Srs, Sras, hay que viajar. Esto no lo digo yo, ya en algún momento tuvo que estar escrito en la Biblia. Ni la distancia, ni el lugar, lo importante es hacerlo. La oportunidad de valorar otras formas de vida, otras culturas, otros hábitos, otros precios…
Yo no soy de las que ha recorrido el mundo pero sí he contribuido todo lo que he podido a ensanchar mi mente con pequeños viajes a lugares diversos para apreciar por mi misma lo que me pierdo, lo que gano y lo que nunca tendré.
Para mí, agosto nunca tuvo nada de gracia. Sí que son vacaciones obligadas y en un tiempo lejano la idea de la playa, el cubo y la pala con mis hijos llegó a gustarme. Eran otros tiempos. El agosto vulgar con el que ahora me encuentro es difícil de disfrutar por las masificaciones, los calores y la obscenidad. A quien no le guste, que no me lea.
Este agosto he tenido la oportunidad de escaparme a una ciudad que tenía pendiente y me alteraba la idea de no ir nunca. Por lo que sea hay lugares que deseas a los que nunca llegas, e incluso dentro de tu ciudad y dentro de tu corazón.

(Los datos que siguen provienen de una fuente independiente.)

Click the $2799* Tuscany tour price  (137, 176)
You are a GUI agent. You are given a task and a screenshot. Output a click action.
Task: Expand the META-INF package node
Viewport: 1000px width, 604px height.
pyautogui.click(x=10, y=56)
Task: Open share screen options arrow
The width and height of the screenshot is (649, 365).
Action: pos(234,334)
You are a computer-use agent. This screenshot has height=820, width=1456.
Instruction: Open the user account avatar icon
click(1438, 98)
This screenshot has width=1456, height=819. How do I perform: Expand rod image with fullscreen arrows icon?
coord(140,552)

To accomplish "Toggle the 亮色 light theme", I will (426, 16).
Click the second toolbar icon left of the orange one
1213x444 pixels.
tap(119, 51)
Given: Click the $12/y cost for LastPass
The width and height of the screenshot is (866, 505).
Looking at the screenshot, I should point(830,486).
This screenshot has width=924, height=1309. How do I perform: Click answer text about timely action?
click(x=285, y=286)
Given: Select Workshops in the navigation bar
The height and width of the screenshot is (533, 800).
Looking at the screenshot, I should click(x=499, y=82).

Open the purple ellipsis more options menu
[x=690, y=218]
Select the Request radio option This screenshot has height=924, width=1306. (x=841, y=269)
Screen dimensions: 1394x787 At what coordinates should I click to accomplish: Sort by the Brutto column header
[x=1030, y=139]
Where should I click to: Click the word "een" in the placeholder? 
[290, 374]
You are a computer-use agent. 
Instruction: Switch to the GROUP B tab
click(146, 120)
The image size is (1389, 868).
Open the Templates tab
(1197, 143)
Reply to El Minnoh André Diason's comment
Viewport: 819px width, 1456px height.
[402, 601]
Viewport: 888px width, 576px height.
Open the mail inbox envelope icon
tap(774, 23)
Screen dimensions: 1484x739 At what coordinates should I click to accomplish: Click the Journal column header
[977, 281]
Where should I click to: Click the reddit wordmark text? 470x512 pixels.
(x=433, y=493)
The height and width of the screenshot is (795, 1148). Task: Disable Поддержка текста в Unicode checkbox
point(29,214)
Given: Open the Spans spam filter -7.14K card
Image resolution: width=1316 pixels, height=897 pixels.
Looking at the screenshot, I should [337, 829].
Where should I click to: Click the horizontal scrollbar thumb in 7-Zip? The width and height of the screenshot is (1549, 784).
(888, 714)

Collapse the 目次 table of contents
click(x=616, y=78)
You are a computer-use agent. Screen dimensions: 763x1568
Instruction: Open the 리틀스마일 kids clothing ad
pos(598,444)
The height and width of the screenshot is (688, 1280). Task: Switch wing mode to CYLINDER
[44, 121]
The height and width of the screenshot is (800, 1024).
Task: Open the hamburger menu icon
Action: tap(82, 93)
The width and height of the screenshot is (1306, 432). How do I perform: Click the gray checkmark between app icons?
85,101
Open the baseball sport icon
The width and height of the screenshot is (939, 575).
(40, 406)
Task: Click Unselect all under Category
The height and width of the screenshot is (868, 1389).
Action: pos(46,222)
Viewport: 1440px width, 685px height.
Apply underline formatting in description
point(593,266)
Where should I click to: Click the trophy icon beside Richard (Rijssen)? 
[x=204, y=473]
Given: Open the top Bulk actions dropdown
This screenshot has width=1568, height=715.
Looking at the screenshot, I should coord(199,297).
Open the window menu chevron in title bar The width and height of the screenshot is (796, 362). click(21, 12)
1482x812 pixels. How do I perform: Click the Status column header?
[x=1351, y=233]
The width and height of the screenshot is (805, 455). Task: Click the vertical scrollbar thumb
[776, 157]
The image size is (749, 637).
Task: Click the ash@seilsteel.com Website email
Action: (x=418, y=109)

Nos largamos a Copenhague mi pequeña morena y yo, todo organizado y en aparente armonía. Las expectativas eran buenas, la experiencia ha sido mejor. Todo parecía fluir a nuestro favor, un vuelo comodísimo, una llegada a nuestra ubicación perfecta y un apartamento de los ideales de la muerte. Yo creo que en mis muchos apartamentos, el más ideal de la muerte.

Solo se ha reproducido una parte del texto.